Item position entries:

--- start ---

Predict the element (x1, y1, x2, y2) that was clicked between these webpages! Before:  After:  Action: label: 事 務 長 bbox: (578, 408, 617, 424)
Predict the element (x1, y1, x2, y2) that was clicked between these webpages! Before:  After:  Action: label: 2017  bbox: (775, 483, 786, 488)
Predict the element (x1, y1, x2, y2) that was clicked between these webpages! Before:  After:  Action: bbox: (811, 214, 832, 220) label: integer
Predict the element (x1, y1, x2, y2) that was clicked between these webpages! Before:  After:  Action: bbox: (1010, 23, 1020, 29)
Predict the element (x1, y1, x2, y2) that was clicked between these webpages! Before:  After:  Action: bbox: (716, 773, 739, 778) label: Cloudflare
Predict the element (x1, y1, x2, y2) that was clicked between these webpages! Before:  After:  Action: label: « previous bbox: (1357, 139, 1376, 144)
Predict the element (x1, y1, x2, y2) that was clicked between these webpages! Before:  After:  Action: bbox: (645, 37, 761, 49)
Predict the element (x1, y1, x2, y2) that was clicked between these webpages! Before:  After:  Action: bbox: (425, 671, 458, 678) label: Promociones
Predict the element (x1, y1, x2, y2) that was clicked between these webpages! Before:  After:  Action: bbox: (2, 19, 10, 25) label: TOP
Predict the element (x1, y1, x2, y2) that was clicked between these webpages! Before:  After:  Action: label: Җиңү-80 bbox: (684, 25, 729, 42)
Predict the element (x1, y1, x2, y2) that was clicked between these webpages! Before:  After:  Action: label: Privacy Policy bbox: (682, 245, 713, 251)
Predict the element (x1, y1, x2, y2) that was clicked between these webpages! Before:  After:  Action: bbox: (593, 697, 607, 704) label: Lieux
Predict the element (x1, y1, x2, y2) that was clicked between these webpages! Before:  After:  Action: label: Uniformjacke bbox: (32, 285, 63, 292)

--- end ---

**Objective:**
Return every line of the items above verbatim, from first to last.

**Final result:**
Predict the element (x1, y1, x2, y2) that was clicked between these webpages! Before:  After:  Action: label: 事 務 長 bbox: (578, 408, 617, 424)
Predict the element (x1, y1, x2, y2) that was clicked between these webpages! Before:  After:  Action: label: 2017  bbox: (775, 483, 786, 488)
Predict the element (x1, y1, x2, y2) that was clicked between these webpages! Before:  After:  Action: bbox: (811, 214, 832, 220) label: integer
Predict the element (x1, y1, x2, y2) that was clicked between these webpages! Before:  After:  Action: bbox: (1010, 23, 1020, 29)
Predict the element (x1, y1, x2, y2) that was clicked between these webpages! Before:  After:  Action: bbox: (716, 773, 739, 778) label: Cloudflare
Predict the element (x1, y1, x2, y2) that was clicked between these webpages! Before:  After:  Action: label: « previous bbox: (1357, 139, 1376, 144)
Predict the element (x1, y1, x2, y2) that was clicked between these webpages! Before:  After:  Action: bbox: (645, 37, 761, 49)
Predict the element (x1, y1, x2, y2) that was clicked between these webpages! Before:  After:  Action: bbox: (425, 671, 458, 678) label: Promociones
Predict the element (x1, y1, x2, y2) that was clicked between these webpages! Before:  After:  Action: bbox: (2, 19, 10, 25) label: TOP
Predict the element (x1, y1, x2, y2) that was clicked between these webpages! Before:  After:  Action: label: Җиңү-80 bbox: (684, 25, 729, 42)
Predict the element (x1, y1, x2, y2) that was clicked between these webpages! Before:  After:  Action: label: Privacy Policy bbox: (682, 245, 713, 251)
Predict the element (x1, y1, x2, y2) that was clicked between these webpages! Before:  After:  Action: bbox: (593, 697, 607, 704) label: Lieux
Predict the element (x1, y1, x2, y2) that was clicked between these webpages! Before:  After:  Action: label: Uniformjacke bbox: (32, 285, 63, 292)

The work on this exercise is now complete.